Apparently, the restaurant doesn’t advertise their policy, and did it ‘on the sly’. This way, parents who didn’t receive the discount wouldn’t feel bad. Now that they’ve received so much media attention however, the owner states they will likely have to revisit their policy.
As the parent of a child who was, to be quite a honest, a total and complete pain in the butt at restaurants from the age of about 6 months to 2 or 3 years 0ld, I should maybe be offended by the policy. I’m not at all, however.
We’ve worked hard – really hard – over the past 10 years at making sure our kids behaved appropriately at restaurants. We have always been cognizant that restaurants are a public place where people go to relax, enjoy and meal, and oh, I don’t know, not have a child screaming bloody murder in their ear.
That said, we’ve also had to be very aware about what our kids can handle, realistically.
When Sammy was in his particularly difficult years, we made the conscious decision not to eat out. Shortly after he began walking, we took him for Indian food (his and our favourite) in Vancouver. I remember he walked from table to table, trying to sample food from the other patrons’ plates. He wouldn’t sit still, and protested (loudly) at the idea of sitting in a highchair for more than about 10 seconds.
It was at that point we decided – no more eating out.
By the time he was about 2, we realized his penchant for pancakes could buy us some quiet, peaceful (well-behaved) time at restaurants. So it was only at that point that we decided it was ok to start eating out again (but we also knew we only had a short time to wolf down our meal. Once the pancakes were gone, it was game over).

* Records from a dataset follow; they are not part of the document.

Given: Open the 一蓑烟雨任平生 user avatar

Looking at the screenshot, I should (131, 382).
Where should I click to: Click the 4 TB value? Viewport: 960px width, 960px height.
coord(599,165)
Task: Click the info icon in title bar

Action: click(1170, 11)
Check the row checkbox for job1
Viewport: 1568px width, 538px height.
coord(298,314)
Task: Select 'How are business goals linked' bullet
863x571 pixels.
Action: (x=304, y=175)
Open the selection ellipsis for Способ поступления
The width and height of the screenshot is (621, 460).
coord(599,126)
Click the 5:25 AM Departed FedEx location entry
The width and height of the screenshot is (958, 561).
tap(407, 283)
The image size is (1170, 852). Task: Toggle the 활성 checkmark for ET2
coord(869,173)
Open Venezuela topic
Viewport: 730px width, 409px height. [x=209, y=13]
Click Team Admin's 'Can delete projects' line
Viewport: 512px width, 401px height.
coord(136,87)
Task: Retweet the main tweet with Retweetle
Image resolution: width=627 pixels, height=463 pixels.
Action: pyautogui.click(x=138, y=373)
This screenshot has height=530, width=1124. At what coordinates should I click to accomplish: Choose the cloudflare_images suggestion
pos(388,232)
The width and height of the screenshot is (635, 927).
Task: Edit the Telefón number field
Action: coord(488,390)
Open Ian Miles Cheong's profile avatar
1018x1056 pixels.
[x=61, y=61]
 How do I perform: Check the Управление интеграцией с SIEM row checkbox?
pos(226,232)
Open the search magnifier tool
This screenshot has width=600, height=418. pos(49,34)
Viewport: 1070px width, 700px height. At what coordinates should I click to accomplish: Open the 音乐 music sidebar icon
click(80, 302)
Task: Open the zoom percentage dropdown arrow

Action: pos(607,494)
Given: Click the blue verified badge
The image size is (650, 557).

My point is, we recognized his capabilities and temperament, and acted accordingly. We knew for a fact he would ‘act out’ in restaurants, so we didn’t got out. Had he screamed in his highchair, run from table to table, or otherwise disrupted the other guests, I wouldn’t have blamed them for being annoyed.
When we did chance an outing and one of our kids (okay, Sammy) did behave in a way that could have disturbed other guests, one of us either walked around with him, took him outside or waited with him in the car. I never saw a reason why other people should have to be disturbed by something he did.
I didn’t blame him, mind you: although it was certainly frustrating to have him tantruming, crying or screaming in a restaurant, we knew he was too little to understand what he was doing, and was only expressing his displeasure with being confined or prohibited from doing what he wanted.
The onus was on us, not on him, to take the appropriate measures to deal appropriately with his behaviour.
I’m curious what you think about the ‘good behaviour discount’, and how you handle restaurants with your fussy, high need or ‘spirited’ child.
Do you go out to eat? Do other patrons get on your case about your child’s behaviour? Do you think people need to be more compassionate and tolerant of our kids’ behaviour in restaurants?